Lifting the outlook, the IMF said the economy is set to shrink 1.8% in 2009 and recover with a 2.5% growth in 2010. Earlier in July, the lender had estimated a 3% contraction for this year.
Although, the IMF upgraded its estimate twice since July, it is still worse than the central bank forecast. The Bank of Korea expects GDP to decline 1.6% in 2009 and to grow 3.6% next year.
The IMF said, Going forward, the recent growth momentum is likely to moderate during the second half of 2009 and be followed by a drawn-out recovery. As the momentum created by the front-loaded fiscal stimulus and export gains from the steep depreciation of the won in early 2009 fade, the pickup in growth is unlikely to be sustained at the same pace, the lender added.
The IMF finds a distinct possibility that weak global exports will weigh on South Korean growth well beyond 2010 as Western consumers permanently raise their savings rates.
The Washington-based agency assessed that the Korean authorities responded with a timely and comprehensive set of financial market and macro-stabilization measures. The authorities set aside $55 billion in foreign exchange reserves to provide swaps or loans to banks and the central bank reduced interest rates by 325 basis points since October 2008.

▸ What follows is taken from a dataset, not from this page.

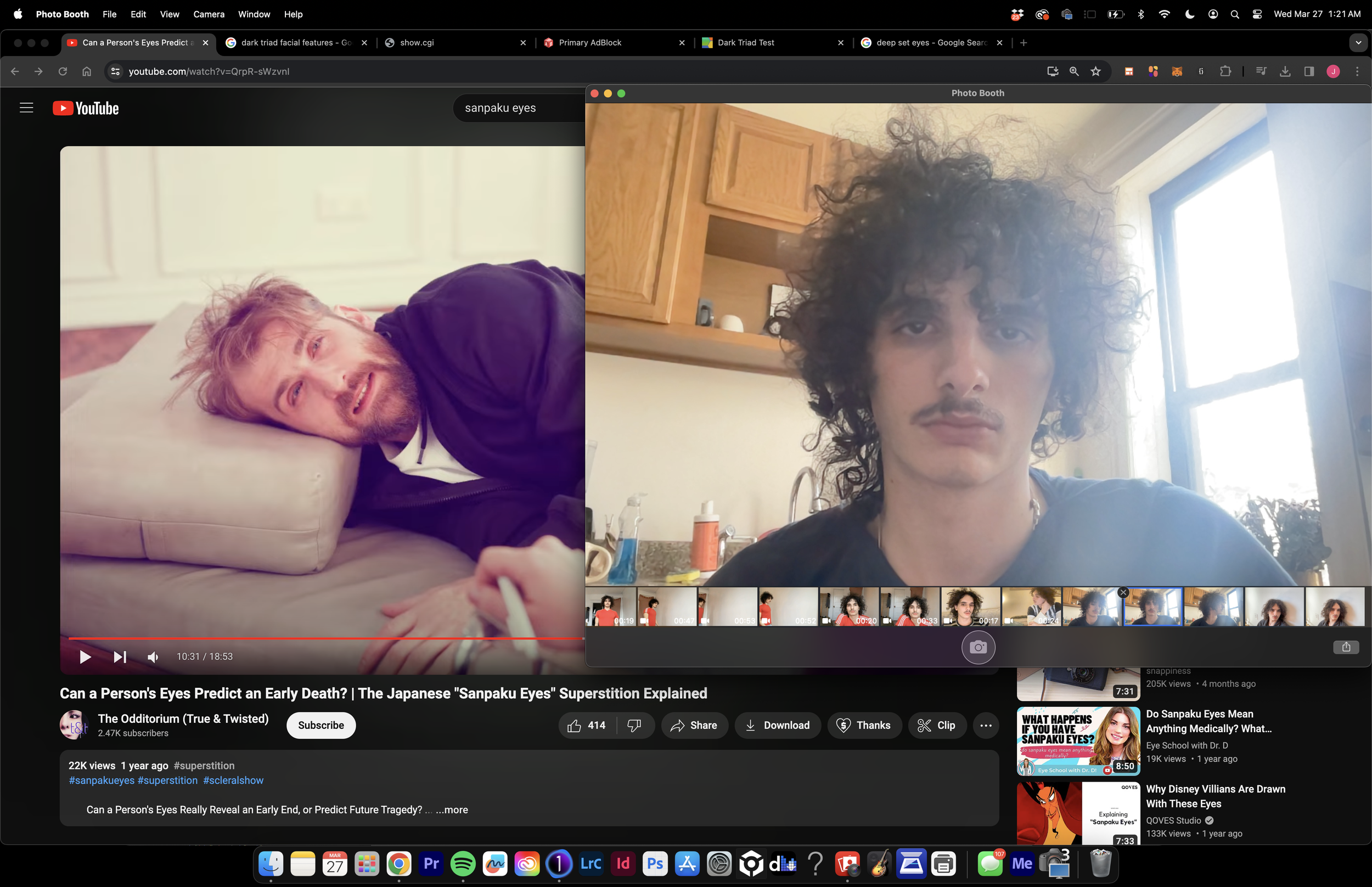Toggle the Chrome side panel
Viewport: 1372px width, 887px height.
[1309, 71]
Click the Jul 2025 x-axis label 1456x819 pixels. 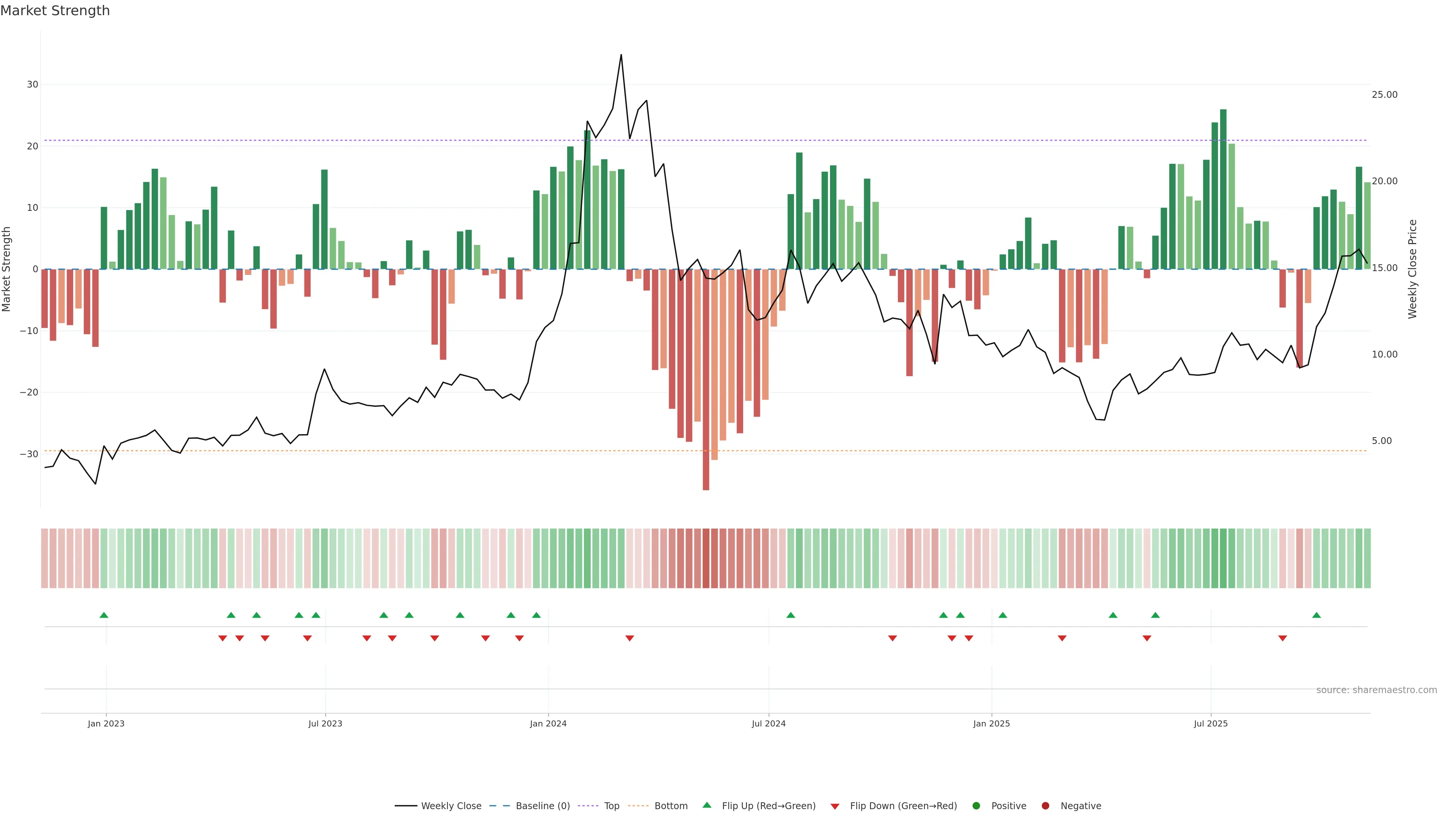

On the fiscal front, the authorities enacted a stimulus package equivalent to 3.6% of GDP and provided quasi-fiscal support for ailing small and medium sized enterprises, especially in the form of credit guarantees. Further, they established a bank recapitalization fund and a toxic asset fund to shield the banking sector from the downturn and prevent major deleveraging.
The sharp devaluation of the exchange rate helped to avoid deflationary pressures. Meanwhile, external defaults and a credit crunch have been avoided and economic activity stabilized in the first quarter of this year.
A report from the central bank had revealed that the economy expanded 2.3% in the second quarter on a sequential basis, which was much faster than the 0.1% rise seen in the first quarter. On an annual basis, gross domestic product eased 2.5%.